Tough logarithm problem

[Brown]

I don't have an analytical answer, but it is about 12.4, right?

I got about 12.4067, yeah.

 

[pgwenthold]

I solved the problem by iteration.

Of all the math techniques for solving problems, iteration is about the most unpleasant.

I used Excel - not a problem.

 

[rppa]

2^(t/4)-2^(t/5) = 3

How does one figure this out? The answer in my maths books is wrong! I couldn't believe it after spending ages on it, I must have an answer.

Hmmm. Given the hindsight of the other attempts, let me see if there's another approach.

First, let's go with the suggestion of substitution of x = t/20, so t/4 = 5x and t/5 = 4x.

2^(5x) - 2^(4x) = 3.

Hmm. Let y = 2^x = 2^(t/20).

y^5 - y^4 = 3

Huh. That suggests factoring it as

y^4(y-1) = 3

but I don't see how that helps. Damn.

Does your textbook give an exact answer? Given that, we might be able to backtrack.

 

[scribble]

I solved the problem by iteration.

Of all the math techniques for solving problems, iteration is about the most unpleasant.

You tell that to your PC.

Edit: doh - pg beat me to it.

 

[Batman Jr.]

Re: Re: Tough logarithm problem

forget this

 

[Brian the Snail]

Re: Re: Tough logarithm problem

Hmmm. Given the hindsight of the other attempts, let me see if there's another approach.

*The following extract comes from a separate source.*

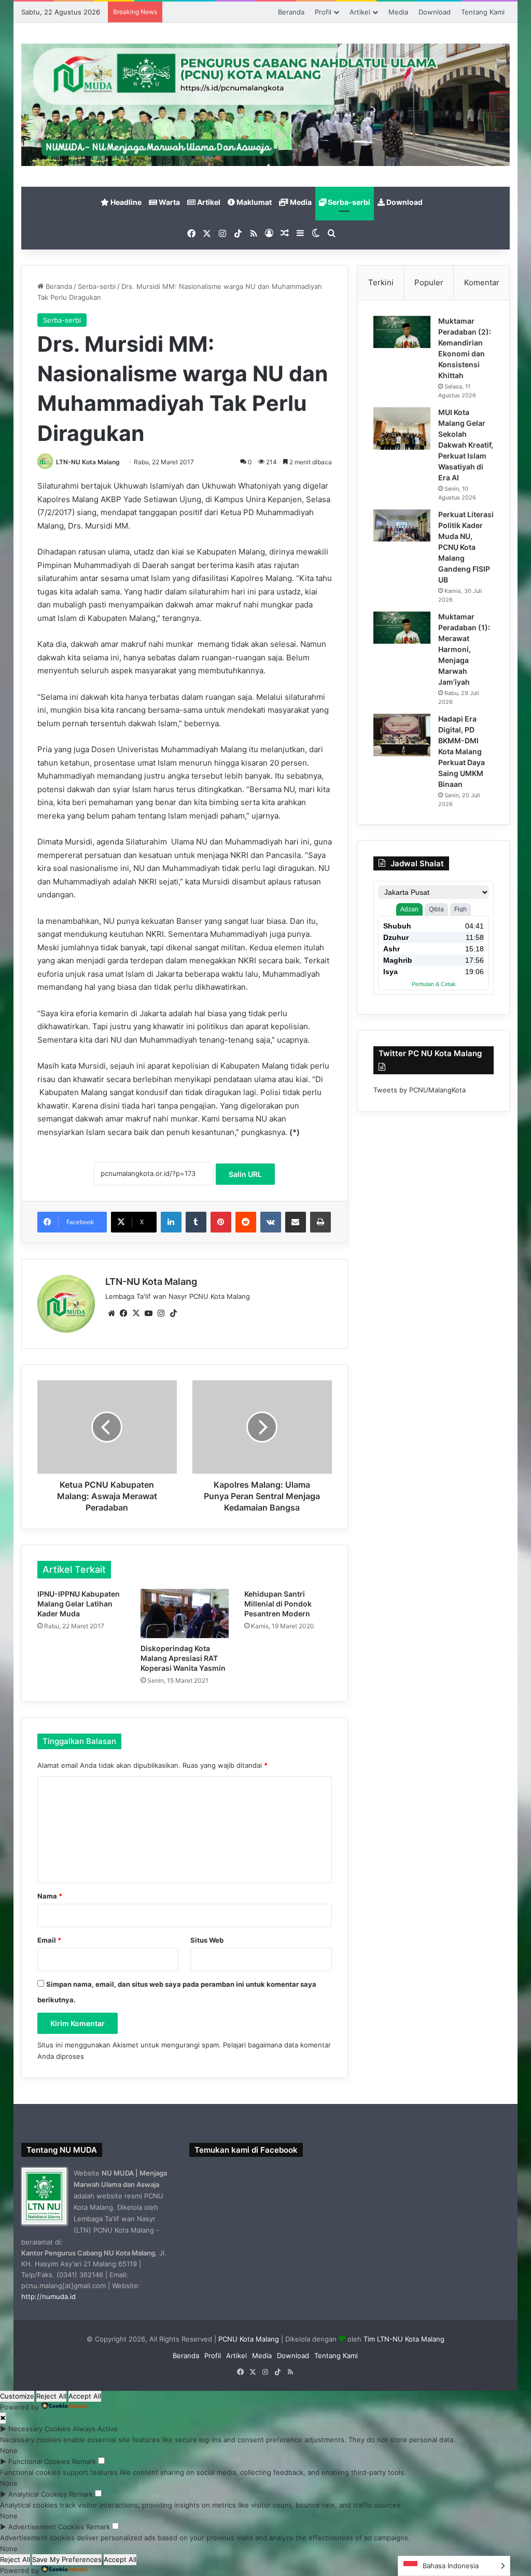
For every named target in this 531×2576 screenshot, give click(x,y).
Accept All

First, let's go with the suggestion of substitution of x = t/20, so t/4 = 5x and t/5 = 4x.

2^(5x) - 2^(4x) = 3.

Hmm. Let y = 2^x = 2^(t/20).

y^5 - y^4 = 3

Huh. That suggests factoring it as

y^4(y-1) = 3

but I don't see how that helps. Damn.

Does your textbook give an exact answer? Given that, we might be able to backtrack.

Yeah, I got that too. Guess that's why it has five roots.

Any chance that the question, rather than the answer, is wrong, komencanto?